Messiaen - Trois Mélodies & Harawi;

There are myriad reasons why Messiaen never composed another song cycle after Harawi. There are the deeply personal ones, for the genre was his means of expressing love for his first wife, Claire Delbos.

Our rating

4

Published: January 20, 2012 at 4:31 pm

COMPOSERS: Messiaen
LABELS: Naxos
WORKS: Quatuor pour la fin du Temps; Vingt Regards sur l’enfant Jésus; Harawi
PERFORMER: Hetna Regitze Bruun (soprano), Kristoffer Hyldig (piano)
CATALOGUE NO: 8.572189

There are myriad reasons why Messiaen never composed another song cycle after Harawi. There are the deeply personal ones, for the genre was his means of expressing love for his first wife, Claire Delbos.

More prosaically, after Marcelle Bunlet retired, he never found another singer who could combine Wagnerian power with a willingness to traverse the exceptional challenges of his own music. These explanations aside, it is hard to see what Messiaen could ever have written for voice and piano after the extraordinary, disturbing, exhilarating and touching journey of Harawi.

The thesaurus should seem inadequate for the task of describing any decent performance of this 20th-century Winterreise, and in differing ways that is the effect produced by each of the two new accounts here.

Hetna Regitze Bruun and Kristoffer Hyldig prove to be fine advocates of Messiaen’s music: Hyldig displays a sure touch and a keen sense of colour, while Bruun has the range of expression and the vocal clout to convey both the radiant and the unsettling aspects of Messiaen’s fevered imagination. Nor is she lacking in beauty, with exquisite stillness in ‘L’amour de Piroutcha’.

• **Data**
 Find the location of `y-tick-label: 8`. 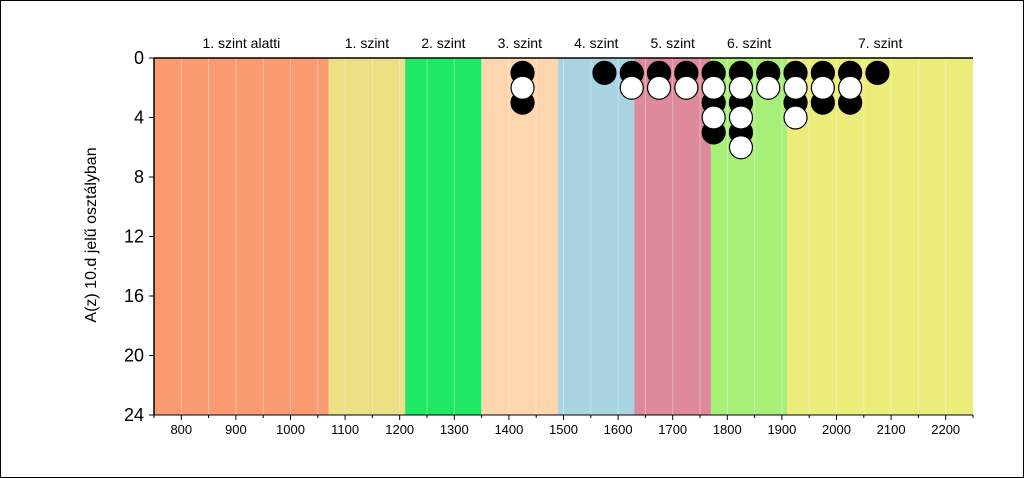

• **Work task**
Answer from the Messiaen review:
1. Who was Messiaen's first wife?
2. Which label is listed for this recording?
3. In which song does the review praise Bruun's exquisite stillness?

• **Answer to the exercise**
1. Claire Delbos
2. Naxos
3. 'L'amour de Piroutcha'